Powtórz dosłownie fragment artykułu o kształceniu lekarzy, zaczynając od słów „Lekarzu, naucz się” i ciągnąc aż po słowa „za decyzje polityków?”.

━━ Artykuł

26 stycznia 2024

Lekarzu, naucz się sam

Ministerstwa Nauki i Zdrowia zweryfikują poziom kształcenia na nowych kierunkach lekarskich. Czy studenci medycyny zapłacą za decyzje polityków?

autor PAWEŁ WALEWSKI

 

„Jesteśmy niezależną instytucją działającą na rzecz zapewniania i doskonalenia jakości kształcenia. Podstawowymi celami działań komisji są: dbałość o spełnianie standardów jakościowych przyjętych dla szkolnictwa wyższego, nawiązujących do najlepszych wzorców obowiązujących w europejskiej i globalnej przestrzeni edukacyjnej, oraz wspieranie uczelni publicznych i niepublicznych w procesie doskonalenia jakości kształcenia, a także budowania kultury jakości” – można przeczytać na stronie Polskiej Komisji Akredytacyjnej, w zakładce „Misja”. Miniony rok dobitnie pokazał, że niekoniecznie można misję realizować i mieć w związku z tym jakieś wyrzuty sumienia. Przy czym nie musi to być wina instytucji i zasiadających w jej zarządzie ekspertów, lecz tła legislacyjnego, które dało podstawę prawną i określiło zakres działania PKA – misyjnie fantastycznie, a w praktyce – bez znaczenia.

━━━━
━━ Materiał

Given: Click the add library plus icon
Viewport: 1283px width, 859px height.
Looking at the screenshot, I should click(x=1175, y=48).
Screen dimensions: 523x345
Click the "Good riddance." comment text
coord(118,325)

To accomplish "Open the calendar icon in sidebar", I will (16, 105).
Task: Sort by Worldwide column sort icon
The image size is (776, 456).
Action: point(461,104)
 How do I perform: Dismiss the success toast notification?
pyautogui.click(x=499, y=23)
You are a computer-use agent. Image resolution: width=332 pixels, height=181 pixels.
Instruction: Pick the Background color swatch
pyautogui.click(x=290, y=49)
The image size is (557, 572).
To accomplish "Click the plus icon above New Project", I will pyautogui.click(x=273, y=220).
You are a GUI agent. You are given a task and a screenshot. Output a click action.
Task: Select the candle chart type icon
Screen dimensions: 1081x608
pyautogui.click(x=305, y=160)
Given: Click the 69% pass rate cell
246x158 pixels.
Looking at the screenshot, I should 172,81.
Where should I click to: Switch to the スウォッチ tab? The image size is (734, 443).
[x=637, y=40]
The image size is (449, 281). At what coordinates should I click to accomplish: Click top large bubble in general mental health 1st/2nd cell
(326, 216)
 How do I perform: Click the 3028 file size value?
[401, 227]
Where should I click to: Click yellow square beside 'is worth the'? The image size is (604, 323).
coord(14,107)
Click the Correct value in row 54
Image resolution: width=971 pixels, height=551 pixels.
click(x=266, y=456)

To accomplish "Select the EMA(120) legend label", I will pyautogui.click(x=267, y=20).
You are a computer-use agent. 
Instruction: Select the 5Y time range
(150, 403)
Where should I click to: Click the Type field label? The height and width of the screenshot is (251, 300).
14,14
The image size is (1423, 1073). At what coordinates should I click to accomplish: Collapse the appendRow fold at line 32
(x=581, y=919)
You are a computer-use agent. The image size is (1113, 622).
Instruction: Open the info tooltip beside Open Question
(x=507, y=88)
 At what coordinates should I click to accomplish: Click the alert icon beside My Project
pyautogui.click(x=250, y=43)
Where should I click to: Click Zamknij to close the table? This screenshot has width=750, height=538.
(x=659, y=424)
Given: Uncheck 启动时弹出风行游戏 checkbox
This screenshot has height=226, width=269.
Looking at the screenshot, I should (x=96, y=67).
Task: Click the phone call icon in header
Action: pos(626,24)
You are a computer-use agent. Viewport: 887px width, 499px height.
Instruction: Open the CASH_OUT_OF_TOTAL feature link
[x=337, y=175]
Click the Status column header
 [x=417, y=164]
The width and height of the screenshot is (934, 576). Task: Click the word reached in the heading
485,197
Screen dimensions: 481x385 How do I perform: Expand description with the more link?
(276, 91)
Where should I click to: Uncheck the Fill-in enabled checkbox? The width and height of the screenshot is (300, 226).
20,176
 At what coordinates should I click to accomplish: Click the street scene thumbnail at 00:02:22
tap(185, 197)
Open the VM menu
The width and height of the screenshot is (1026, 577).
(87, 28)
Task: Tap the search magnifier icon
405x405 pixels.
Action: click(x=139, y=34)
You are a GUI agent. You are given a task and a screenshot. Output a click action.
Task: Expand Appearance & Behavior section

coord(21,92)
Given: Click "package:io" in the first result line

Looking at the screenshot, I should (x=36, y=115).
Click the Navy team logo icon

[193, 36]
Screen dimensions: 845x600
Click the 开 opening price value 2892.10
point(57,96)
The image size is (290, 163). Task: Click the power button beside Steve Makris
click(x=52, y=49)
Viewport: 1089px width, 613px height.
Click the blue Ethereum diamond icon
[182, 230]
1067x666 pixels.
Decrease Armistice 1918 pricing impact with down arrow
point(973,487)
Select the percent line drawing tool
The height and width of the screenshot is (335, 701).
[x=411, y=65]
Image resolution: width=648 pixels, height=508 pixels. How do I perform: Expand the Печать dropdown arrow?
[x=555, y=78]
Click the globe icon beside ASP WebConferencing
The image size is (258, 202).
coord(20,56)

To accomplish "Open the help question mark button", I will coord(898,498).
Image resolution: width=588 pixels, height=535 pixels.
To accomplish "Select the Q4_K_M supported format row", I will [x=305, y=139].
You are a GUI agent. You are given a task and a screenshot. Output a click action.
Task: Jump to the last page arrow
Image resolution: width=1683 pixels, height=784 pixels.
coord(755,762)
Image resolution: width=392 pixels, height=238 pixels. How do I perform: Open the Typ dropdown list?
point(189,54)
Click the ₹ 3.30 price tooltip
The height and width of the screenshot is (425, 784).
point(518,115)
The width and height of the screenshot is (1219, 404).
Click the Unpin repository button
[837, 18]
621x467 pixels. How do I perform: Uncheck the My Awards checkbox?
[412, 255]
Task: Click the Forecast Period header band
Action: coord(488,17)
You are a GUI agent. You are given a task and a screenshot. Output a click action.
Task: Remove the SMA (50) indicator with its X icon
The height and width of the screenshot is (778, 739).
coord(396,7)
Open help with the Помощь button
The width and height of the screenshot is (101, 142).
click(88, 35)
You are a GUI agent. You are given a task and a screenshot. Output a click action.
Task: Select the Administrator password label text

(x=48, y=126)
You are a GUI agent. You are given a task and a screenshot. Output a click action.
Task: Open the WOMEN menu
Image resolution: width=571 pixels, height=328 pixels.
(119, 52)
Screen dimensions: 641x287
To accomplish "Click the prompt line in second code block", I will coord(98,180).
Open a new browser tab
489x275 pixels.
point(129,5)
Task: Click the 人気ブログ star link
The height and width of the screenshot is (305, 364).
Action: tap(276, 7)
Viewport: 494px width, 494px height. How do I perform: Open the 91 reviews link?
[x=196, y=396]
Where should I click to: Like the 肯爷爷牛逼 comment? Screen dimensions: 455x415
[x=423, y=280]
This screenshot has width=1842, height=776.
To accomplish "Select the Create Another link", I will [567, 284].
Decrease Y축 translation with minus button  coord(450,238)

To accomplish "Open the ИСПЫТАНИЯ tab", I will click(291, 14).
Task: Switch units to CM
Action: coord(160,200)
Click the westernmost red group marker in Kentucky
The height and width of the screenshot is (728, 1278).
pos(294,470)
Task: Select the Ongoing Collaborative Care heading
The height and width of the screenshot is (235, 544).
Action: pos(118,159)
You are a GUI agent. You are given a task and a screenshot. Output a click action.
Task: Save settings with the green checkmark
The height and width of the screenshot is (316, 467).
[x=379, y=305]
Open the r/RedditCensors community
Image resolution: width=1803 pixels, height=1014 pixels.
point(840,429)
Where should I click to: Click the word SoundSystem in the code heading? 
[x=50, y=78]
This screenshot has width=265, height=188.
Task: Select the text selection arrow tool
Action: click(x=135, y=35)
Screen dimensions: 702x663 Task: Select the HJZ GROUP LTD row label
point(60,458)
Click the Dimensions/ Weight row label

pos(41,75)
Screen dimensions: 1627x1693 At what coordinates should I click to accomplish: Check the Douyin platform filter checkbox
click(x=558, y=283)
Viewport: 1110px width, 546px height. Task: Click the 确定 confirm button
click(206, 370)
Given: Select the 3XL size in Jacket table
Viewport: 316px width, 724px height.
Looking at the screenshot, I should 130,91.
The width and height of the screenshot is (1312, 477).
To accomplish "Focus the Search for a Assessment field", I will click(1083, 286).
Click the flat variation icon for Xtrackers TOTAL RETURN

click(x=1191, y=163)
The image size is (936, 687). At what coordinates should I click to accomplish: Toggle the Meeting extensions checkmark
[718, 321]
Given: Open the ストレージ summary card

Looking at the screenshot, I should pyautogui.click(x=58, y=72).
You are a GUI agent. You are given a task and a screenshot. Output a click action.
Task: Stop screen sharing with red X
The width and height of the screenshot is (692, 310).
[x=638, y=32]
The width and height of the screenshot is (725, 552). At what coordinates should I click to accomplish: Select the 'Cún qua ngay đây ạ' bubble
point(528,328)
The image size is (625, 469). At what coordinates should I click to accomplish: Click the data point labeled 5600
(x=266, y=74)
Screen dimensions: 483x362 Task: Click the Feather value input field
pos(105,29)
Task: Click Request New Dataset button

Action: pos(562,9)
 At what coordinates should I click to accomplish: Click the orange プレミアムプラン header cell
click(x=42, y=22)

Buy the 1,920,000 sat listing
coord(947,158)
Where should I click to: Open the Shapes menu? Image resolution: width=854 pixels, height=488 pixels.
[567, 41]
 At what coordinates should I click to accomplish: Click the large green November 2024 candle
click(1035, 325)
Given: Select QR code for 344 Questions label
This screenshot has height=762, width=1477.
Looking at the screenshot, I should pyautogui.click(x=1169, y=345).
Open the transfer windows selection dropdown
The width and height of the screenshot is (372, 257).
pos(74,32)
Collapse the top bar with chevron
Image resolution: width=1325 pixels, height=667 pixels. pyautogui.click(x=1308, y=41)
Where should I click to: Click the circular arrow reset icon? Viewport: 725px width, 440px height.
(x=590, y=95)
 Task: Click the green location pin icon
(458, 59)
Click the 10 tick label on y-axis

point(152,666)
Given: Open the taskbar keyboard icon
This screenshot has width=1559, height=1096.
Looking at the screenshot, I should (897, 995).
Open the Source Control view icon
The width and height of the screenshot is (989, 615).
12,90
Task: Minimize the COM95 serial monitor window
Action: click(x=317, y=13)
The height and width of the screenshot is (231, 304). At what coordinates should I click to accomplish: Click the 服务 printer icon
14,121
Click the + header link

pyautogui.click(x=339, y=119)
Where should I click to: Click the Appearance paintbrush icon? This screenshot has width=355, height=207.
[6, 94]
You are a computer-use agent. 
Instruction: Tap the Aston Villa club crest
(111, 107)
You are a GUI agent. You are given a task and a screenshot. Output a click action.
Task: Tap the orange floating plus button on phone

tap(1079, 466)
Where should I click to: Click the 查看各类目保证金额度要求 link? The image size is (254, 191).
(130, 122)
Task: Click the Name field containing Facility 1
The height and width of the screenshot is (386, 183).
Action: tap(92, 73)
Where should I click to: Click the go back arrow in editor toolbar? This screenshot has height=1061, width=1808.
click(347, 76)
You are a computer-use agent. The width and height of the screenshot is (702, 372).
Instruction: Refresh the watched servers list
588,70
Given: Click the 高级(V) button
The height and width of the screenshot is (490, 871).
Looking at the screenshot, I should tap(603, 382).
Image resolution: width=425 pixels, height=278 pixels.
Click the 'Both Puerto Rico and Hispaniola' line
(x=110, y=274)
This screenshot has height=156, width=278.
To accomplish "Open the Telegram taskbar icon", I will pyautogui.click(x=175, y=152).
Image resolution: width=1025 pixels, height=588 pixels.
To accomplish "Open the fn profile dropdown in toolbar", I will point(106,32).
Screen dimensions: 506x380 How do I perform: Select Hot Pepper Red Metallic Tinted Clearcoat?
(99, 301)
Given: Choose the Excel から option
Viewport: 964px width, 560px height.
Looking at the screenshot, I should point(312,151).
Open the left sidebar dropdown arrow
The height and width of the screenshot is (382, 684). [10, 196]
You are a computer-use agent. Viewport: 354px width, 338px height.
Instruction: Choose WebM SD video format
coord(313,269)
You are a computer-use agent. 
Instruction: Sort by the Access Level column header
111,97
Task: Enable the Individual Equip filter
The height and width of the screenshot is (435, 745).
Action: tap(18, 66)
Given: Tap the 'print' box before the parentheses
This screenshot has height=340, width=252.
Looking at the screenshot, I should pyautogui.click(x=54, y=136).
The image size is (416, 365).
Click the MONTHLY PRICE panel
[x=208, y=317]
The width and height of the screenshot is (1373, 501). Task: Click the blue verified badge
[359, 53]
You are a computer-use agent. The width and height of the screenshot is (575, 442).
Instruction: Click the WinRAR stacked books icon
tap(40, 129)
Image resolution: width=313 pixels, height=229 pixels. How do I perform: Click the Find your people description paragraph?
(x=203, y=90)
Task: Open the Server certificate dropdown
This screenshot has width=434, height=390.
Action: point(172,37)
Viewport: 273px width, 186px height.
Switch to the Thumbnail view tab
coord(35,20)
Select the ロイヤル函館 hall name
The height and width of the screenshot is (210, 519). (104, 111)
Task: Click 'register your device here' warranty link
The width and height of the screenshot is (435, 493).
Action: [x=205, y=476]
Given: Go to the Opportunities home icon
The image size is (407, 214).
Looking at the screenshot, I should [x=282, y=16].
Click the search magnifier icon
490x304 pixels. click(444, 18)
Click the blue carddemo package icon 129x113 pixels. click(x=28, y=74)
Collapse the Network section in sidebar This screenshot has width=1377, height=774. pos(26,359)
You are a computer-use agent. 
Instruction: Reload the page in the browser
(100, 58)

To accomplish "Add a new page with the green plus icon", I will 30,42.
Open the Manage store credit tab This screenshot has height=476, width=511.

━━━━

[Wynik zadania]:
Lekarzu, naucz się sam

Ministerstwa Nauki i Zdrowia zweryfikują poziom kształcenia na nowych kierunkach lekarskich. Czy studenci medycyny zapłacą za decyzje polityków?